- _EXERCISES TO COMPLETE_
**a)** From the title review text, list every Schedule A item named in the table's first column.
**b)** Answer these questions using the title review text:
(i) What should the Lender's Policy amount match?
(ii) What is needed before closing for anything recorded after the commitment date?
(iii) What risk of mismatch does the table give for the Legal Description?

- _TEXT SECTION_
━━━━━━━━━━━━━━━━━━━━━━━━━━━━━━

Then check the policy amounts. The Owner's Policy amount should match the purchase price in the contract or final addendum. The Lender's Policy amount should match the actual loan amount.[6][7]
Next, compare the current record owner in Schedule A with the seller listed in the PSA. If the vesting name in Schedule A doesn’t line up with the PSA seller, that can point to a chain-of-title break or a transfer that was never finished.[1]
Also watch the commitment date. Anything recorded after that date sits outside the search period, so you need an updated search before closing. A stale commitment can slow the whole deal down.[6][1]
Once those items check out, turn to the legal description and compare it against the contract, survey, and prior deed.
| Schedule A Item | Compare With | Risk of Mismatch |
|---|---|---|
| Proposed Insured | PSA / Loan Documents | Coverage may fail |
| Policy Amount | Purchase Price / Loan Amount | Under-insurance risk |
| Current Record Owner | PSA (Seller) | Chain-of-title gap |
| Legal Description | Contract / Survey / Prior Deed | Wrong parcel insured |
| Vesting / Entity Format | LLC or Trust Docs | Enforceability issues |
2. Match the Legal Description to the Survey and Recorded Plat
Once Schedule A is set, compare the legal description to the survey and recorded plat to make sure the policy covers the exact parcel being bought or financed. If the description is off, recording can stall, or part of the site may sit outside coverage. The best way to check this is to test the description line by line against the survey and the recorded plat [8].

━━━━━━━━━━━━━━━━━━━━━━━━━━━━━━

- _DATASET_
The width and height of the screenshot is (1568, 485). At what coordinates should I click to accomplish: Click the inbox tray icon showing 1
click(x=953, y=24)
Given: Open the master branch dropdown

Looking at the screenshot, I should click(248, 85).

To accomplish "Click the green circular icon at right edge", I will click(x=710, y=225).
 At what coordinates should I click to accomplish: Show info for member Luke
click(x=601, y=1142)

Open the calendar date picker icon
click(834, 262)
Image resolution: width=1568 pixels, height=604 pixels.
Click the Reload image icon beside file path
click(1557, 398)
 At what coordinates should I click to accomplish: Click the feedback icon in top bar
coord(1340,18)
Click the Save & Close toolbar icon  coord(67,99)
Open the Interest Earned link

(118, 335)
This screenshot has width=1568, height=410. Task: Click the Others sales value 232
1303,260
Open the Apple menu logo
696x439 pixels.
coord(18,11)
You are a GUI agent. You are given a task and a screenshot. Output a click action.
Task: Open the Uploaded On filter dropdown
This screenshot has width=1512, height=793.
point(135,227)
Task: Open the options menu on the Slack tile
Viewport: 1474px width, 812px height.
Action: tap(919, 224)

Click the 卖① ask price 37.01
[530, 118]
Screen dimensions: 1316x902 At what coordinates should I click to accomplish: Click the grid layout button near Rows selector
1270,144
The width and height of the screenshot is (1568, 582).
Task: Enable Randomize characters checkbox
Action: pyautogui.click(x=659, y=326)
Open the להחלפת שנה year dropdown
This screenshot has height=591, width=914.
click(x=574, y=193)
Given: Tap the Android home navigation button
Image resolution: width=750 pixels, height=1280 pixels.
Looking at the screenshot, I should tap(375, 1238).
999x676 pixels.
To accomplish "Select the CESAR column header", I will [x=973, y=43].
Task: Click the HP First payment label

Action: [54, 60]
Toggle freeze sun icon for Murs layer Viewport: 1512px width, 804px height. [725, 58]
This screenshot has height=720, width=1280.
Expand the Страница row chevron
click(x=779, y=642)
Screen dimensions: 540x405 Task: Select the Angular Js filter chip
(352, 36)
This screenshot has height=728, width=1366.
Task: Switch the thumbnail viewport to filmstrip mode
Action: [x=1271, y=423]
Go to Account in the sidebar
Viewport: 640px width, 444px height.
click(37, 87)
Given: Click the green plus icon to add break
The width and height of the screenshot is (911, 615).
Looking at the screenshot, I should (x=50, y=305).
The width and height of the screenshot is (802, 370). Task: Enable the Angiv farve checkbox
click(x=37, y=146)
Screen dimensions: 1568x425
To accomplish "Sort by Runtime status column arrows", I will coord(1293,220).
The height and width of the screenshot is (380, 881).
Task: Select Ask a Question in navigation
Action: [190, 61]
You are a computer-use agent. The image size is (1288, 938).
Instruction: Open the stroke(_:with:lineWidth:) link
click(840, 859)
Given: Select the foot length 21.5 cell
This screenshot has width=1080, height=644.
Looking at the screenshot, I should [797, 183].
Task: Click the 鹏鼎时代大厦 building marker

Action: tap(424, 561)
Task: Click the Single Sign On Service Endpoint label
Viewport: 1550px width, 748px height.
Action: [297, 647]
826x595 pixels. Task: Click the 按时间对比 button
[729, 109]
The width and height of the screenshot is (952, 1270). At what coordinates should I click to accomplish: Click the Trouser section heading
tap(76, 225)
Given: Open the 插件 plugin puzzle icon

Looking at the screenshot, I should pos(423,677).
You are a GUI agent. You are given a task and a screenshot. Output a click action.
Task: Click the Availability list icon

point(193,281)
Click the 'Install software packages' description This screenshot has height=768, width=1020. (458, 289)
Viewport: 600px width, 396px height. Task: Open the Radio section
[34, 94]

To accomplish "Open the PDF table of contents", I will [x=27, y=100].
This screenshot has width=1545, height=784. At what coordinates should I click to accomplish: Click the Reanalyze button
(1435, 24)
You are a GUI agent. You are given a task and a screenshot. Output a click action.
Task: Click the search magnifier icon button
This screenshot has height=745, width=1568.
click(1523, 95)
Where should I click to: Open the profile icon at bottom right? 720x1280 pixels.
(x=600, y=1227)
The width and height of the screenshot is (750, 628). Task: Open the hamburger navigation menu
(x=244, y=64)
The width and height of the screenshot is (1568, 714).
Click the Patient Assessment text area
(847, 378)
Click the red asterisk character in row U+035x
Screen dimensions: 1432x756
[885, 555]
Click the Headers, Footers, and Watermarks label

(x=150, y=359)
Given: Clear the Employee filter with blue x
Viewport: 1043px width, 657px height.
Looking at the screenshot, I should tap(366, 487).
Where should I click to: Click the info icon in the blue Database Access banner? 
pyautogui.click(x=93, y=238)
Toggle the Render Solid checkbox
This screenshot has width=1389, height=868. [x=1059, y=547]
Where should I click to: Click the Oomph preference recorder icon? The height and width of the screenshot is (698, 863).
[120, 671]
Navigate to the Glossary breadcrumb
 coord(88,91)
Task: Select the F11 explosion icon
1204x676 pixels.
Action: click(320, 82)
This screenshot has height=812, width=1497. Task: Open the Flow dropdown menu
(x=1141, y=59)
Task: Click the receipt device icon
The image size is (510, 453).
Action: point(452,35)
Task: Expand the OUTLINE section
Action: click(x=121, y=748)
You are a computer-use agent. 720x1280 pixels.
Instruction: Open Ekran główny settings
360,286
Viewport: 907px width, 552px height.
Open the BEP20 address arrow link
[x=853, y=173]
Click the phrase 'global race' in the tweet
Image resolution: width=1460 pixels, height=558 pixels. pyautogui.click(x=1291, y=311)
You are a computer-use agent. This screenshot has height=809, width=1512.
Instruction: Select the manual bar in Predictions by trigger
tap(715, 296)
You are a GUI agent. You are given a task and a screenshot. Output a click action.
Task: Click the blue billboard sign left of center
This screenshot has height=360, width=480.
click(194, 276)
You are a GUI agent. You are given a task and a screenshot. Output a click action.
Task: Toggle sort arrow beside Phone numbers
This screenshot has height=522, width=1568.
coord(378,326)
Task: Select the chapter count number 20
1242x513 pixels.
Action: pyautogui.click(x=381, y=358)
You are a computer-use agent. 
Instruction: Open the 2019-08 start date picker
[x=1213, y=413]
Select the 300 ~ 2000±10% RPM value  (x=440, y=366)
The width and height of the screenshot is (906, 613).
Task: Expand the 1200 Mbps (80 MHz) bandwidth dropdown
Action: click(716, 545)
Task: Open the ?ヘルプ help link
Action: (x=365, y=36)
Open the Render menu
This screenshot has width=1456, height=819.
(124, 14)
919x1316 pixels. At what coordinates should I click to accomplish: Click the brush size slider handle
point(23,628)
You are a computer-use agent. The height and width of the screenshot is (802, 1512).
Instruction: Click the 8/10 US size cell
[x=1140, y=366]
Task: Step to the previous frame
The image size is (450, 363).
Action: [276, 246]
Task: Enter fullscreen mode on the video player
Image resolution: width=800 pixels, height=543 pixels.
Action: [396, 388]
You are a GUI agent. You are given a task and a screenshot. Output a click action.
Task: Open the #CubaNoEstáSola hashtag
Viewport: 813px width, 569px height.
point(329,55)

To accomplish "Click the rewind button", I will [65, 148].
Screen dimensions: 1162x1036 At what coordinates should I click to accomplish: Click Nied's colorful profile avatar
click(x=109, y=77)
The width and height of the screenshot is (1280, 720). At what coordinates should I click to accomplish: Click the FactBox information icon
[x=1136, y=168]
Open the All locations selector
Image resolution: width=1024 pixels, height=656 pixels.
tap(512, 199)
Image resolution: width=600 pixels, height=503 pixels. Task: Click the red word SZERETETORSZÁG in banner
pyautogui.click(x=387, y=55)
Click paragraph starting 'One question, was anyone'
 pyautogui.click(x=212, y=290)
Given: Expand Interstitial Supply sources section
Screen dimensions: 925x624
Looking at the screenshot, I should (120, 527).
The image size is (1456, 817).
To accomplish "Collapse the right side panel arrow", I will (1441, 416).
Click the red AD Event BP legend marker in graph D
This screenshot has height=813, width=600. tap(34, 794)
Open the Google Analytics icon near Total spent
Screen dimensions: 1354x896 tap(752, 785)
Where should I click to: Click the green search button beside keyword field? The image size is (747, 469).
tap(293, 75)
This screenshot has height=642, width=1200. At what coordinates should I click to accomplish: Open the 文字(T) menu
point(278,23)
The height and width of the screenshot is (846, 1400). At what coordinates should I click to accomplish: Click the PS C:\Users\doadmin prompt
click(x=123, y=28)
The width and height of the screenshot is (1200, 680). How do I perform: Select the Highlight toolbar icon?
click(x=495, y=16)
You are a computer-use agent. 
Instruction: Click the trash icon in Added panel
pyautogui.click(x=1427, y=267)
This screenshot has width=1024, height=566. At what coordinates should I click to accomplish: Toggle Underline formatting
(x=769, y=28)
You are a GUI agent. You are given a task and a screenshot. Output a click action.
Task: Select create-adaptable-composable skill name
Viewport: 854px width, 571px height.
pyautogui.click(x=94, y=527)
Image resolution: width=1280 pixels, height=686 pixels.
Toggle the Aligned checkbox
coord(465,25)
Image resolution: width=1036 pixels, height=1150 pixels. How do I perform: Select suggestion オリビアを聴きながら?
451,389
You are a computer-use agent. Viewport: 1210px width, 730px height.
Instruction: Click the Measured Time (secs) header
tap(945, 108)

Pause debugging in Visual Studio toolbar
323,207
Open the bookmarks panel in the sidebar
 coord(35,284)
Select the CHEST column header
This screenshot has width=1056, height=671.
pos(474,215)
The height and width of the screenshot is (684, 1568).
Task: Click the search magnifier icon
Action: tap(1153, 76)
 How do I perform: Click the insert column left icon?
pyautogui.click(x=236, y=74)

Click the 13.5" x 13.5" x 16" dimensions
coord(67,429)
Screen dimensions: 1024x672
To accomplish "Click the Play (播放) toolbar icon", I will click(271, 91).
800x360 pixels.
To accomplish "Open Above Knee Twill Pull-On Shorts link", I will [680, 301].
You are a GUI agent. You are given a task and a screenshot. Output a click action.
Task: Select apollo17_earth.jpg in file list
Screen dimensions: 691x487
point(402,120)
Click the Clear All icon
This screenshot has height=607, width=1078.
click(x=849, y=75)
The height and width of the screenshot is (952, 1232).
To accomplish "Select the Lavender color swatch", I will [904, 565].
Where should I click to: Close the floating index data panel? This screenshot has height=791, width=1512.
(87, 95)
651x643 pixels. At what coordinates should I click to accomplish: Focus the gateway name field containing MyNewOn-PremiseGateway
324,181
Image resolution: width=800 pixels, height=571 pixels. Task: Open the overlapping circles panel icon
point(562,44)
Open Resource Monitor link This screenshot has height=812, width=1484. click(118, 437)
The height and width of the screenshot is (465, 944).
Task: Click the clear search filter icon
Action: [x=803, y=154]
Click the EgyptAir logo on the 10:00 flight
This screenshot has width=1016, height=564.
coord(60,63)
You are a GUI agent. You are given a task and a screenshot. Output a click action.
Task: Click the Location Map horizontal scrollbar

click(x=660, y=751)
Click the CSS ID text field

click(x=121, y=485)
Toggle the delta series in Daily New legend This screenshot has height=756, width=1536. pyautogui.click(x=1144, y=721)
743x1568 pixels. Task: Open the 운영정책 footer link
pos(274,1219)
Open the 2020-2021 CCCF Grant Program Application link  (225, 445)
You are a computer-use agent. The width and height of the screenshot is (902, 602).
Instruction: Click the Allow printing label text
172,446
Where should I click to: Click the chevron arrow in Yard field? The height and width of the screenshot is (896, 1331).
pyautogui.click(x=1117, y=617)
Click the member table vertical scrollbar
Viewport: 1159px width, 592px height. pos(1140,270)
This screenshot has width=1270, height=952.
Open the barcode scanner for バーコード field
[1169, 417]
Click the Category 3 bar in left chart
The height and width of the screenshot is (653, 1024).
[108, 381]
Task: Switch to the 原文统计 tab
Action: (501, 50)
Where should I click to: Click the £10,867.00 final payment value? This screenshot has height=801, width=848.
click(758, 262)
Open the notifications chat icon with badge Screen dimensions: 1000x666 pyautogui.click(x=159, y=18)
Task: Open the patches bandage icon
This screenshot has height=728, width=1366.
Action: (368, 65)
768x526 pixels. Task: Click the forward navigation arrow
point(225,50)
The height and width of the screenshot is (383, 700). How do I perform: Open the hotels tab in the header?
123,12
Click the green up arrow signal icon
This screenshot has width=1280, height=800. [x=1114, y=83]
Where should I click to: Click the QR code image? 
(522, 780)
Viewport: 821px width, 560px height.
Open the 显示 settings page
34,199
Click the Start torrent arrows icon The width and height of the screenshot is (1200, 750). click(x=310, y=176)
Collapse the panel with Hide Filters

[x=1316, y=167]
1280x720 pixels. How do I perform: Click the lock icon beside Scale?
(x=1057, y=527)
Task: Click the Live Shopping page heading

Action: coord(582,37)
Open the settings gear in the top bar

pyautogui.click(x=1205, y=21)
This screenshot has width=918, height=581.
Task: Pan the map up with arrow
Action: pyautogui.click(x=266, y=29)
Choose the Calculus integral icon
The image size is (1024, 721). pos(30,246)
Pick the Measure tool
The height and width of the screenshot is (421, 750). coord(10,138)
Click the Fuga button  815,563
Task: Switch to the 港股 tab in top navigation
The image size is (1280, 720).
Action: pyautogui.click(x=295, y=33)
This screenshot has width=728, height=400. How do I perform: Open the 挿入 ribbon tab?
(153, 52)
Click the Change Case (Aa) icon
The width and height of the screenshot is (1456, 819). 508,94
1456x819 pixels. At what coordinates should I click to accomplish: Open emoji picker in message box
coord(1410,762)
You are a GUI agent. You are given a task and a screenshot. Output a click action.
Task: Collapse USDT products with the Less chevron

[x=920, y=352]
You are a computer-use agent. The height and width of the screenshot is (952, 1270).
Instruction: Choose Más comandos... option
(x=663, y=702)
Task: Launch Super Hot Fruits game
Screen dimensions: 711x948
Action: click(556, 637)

━━━━━━━━━━━━━━━━━━━━━━━━━━━━━━

- _TASK-BY-TASK ANSWERS_
**a)**
Proposed Insured
Policy Amount
Current Record Owner
Legal Description
Vesting / Entity Format

**b)**
(i) The actual loan amount.
(ii) An updated search.
(iii) Wrong parcel insured.